Idle Power Measurement
SATA SSDs are tested with SATA link power management disabled to measure their active idle power draw, and with it enabled for the deeper idle power consumption score and the idle wake-up latency test. Our testbed, like any ordinary desktop system, cannot trigger the deepest DevSleep idle state.
Note: We recently upgraded our power measurement equipment and switched to measuring idle power on our Coffee Lake desktop, our first SSD testbed to have fully-functional PCIe power management. The below measurements are all new, and are not a perfect match for the older measurements in our previous reviews and the Bench database.
The active idle power consumption of the TeamGroup L5 LITE 3D is higher than most SSDs, but not by much. Unfortunately, enabling power management barely has any effect. The L5 LITE 3D doesn't appear to have functional SATA Link Power Management. The only upside here is that without working power management, there's no extra latency when waking up. (It's possible that DevSleep power management might work on the L5 LITE 3D, but that feature cannot be tested on a desktop system.)
Conclusion
The SATA SSD market is pretty boring these days, and just about the only way for a product to stand out is to be significantly cheaper than the competition. Sometimes we see one of the top brands use the advantages of their vertical integration to price a great product low enough to shut out lots of lesser entry-level drives. It's relatively rare that we see the same tactic pulled off by a smaller fabless OEM. For most of its time on the market, the TeamGroup L5 LITE 3D has been one of the cheapest drives in the North American market. The low pricing alone was reason enough for me to ask Team to send one my way last time they were offering up SSDs for review. The L5 LITE 3D didn't disappoint.

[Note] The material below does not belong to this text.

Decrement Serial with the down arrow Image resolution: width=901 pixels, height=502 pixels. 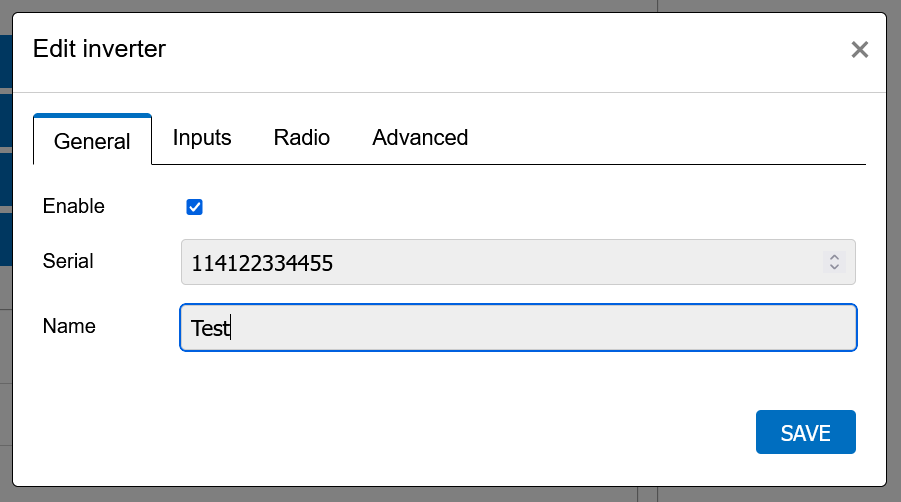pyautogui.click(x=834, y=268)
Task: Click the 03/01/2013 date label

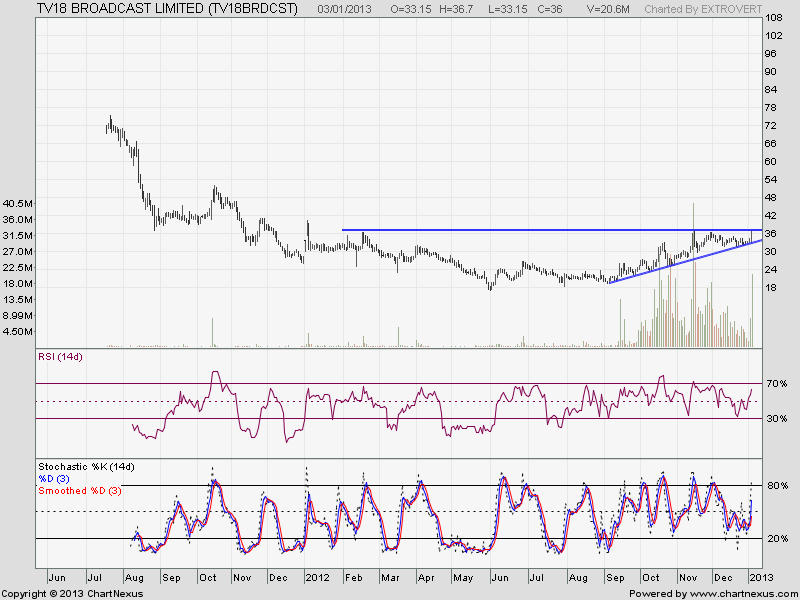Action: click(x=347, y=9)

The performance profile of the Team L5 LITE 3D generally fits what we expect from a mainstream SATA SSD rather than an entry-level drive. None of our tests revealed any significant performance loss from the SLC cache filling up, and running our ATSB Heavy and Light tests on a full drive didn't bring it to its knees. The only negative result that really stands out is with random reads, which are both slower and more power-hungry than what we see with competing SATA drives from top-tier brands like Crucial, WD and Samsung. Even then, the difference is most pronounced at higher queue depths that are less likely to be encountered during typical real-world usage.
The Team L5 LITE 3D's power consumption under load is generally a bit high, but not enough to worry about. What is a real problem is that idle power management doesn't work as it should—it idles around 0.5W with or without SATA link power management. It's impossible for us to test whether the deeper DevSleep mode works properly since our testbed is a desktop system, but the intermediate Slumber state should be able to get the drive well under 0.1W.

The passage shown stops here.